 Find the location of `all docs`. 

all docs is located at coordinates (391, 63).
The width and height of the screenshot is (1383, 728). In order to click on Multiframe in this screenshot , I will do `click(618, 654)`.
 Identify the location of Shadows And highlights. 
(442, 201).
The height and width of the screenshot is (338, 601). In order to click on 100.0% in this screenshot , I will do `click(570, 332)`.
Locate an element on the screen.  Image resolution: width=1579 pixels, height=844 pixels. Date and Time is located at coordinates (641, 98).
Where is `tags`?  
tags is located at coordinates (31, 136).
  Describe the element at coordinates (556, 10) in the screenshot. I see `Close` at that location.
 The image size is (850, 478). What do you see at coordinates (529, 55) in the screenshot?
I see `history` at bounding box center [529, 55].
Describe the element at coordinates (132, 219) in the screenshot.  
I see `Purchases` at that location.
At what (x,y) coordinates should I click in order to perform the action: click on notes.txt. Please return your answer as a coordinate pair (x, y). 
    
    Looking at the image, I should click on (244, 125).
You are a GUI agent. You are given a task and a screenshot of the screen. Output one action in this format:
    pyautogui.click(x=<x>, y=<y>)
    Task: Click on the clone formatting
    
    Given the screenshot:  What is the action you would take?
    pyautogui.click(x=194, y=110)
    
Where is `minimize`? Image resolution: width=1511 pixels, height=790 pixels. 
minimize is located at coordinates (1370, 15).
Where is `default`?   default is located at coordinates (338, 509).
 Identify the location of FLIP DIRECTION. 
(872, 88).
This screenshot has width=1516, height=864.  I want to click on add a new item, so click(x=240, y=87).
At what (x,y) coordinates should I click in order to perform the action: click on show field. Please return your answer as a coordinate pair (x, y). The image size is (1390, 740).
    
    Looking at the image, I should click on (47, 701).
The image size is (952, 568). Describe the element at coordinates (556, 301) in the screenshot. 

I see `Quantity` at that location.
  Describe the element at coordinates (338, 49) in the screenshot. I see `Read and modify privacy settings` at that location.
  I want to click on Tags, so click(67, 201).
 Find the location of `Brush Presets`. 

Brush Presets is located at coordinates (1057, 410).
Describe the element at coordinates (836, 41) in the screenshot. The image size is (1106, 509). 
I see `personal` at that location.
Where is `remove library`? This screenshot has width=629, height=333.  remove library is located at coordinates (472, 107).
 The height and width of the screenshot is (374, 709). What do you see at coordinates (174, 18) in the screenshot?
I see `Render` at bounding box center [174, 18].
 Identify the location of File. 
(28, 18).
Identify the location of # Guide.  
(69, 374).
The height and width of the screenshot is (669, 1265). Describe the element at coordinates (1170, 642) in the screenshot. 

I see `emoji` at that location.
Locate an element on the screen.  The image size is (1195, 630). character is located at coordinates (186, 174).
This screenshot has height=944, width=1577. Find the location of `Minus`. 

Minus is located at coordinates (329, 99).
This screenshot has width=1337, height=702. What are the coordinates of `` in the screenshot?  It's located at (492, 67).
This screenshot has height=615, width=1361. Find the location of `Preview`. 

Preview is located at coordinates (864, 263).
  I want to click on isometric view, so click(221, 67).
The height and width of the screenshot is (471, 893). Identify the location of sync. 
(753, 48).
────────────────────────────────────────
§ To be done
Copy out all of the data above word for word, from the first line to the last.

§ Task response
 Find the location of `all docs`. 

all docs is located at coordinates (391, 63).
The width and height of the screenshot is (1383, 728). In order to click on Multiframe in this screenshot , I will do `click(618, 654)`.
 Identify the location of Shadows And highlights. 
(442, 201).
The height and width of the screenshot is (338, 601). In order to click on 100.0% in this screenshot , I will do `click(570, 332)`.
Locate an element on the screen.  Image resolution: width=1579 pixels, height=844 pixels. Date and Time is located at coordinates (641, 98).
Where is `tags`?  
tags is located at coordinates (31, 136).
  Describe the element at coordinates (556, 10) in the screenshot. I see `Close` at that location.
 The image size is (850, 478). What do you see at coordinates (529, 55) in the screenshot?
I see `history` at bounding box center [529, 55].
Describe the element at coordinates (132, 219) in the screenshot.  
I see `Purchases` at that location.
At what (x,y) coordinates should I click in order to perform the action: click on notes.txt. Please return your answer as a coordinate pair (x, y). 
    
    Looking at the image, I should click on (244, 125).
You are a GUI agent. You are given a task and a screenshot of the screen. Output one action in this format:
    pyautogui.click(x=<x>, y=<y>)
    Task: Click on the clone formatting
    
    Given the screenshot:  What is the action you would take?
    pyautogui.click(x=194, y=110)
    
Where is `minimize`? Image resolution: width=1511 pixels, height=790 pixels. 
minimize is located at coordinates (1370, 15).
Where is `default`?   default is located at coordinates (338, 509).
 Identify the location of FLIP DIRECTION. 
(872, 88).
This screenshot has width=1516, height=864.  I want to click on add a new item, so click(x=240, y=87).
At what (x,y) coordinates should I click in order to perform the action: click on show field. Please return your answer as a coordinate pair (x, y). The image size is (1390, 740).
    
    Looking at the image, I should click on (47, 701).
The image size is (952, 568). Describe the element at coordinates (556, 301) in the screenshot. 

I see `Quantity` at that location.
  Describe the element at coordinates (338, 49) in the screenshot. I see `Read and modify privacy settings` at that location.
  I want to click on Tags, so click(67, 201).
 Find the location of `Brush Presets`. 

Brush Presets is located at coordinates (1057, 410).
Describe the element at coordinates (836, 41) in the screenshot. The image size is (1106, 509). 
I see `personal` at that location.
Where is `remove library`? This screenshot has width=629, height=333.  remove library is located at coordinates (472, 107).
 The height and width of the screenshot is (374, 709). What do you see at coordinates (174, 18) in the screenshot?
I see `Render` at bounding box center [174, 18].
 Identify the location of File. 
(28, 18).
Identify the location of # Guide.  
(69, 374).
The height and width of the screenshot is (669, 1265). Describe the element at coordinates (1170, 642) in the screenshot. 

I see `emoji` at that location.
Locate an element on the screen.  The image size is (1195, 630). character is located at coordinates (186, 174).
This screenshot has height=944, width=1577. Find the location of `Minus`. 

Minus is located at coordinates (329, 99).
This screenshot has width=1337, height=702. What are the coordinates of `` in the screenshot?  It's located at (492, 67).
This screenshot has height=615, width=1361. Find the location of `Preview`. 

Preview is located at coordinates (864, 263).
  I want to click on isometric view, so click(221, 67).
The height and width of the screenshot is (471, 893). Identify the location of sync. 
(753, 48).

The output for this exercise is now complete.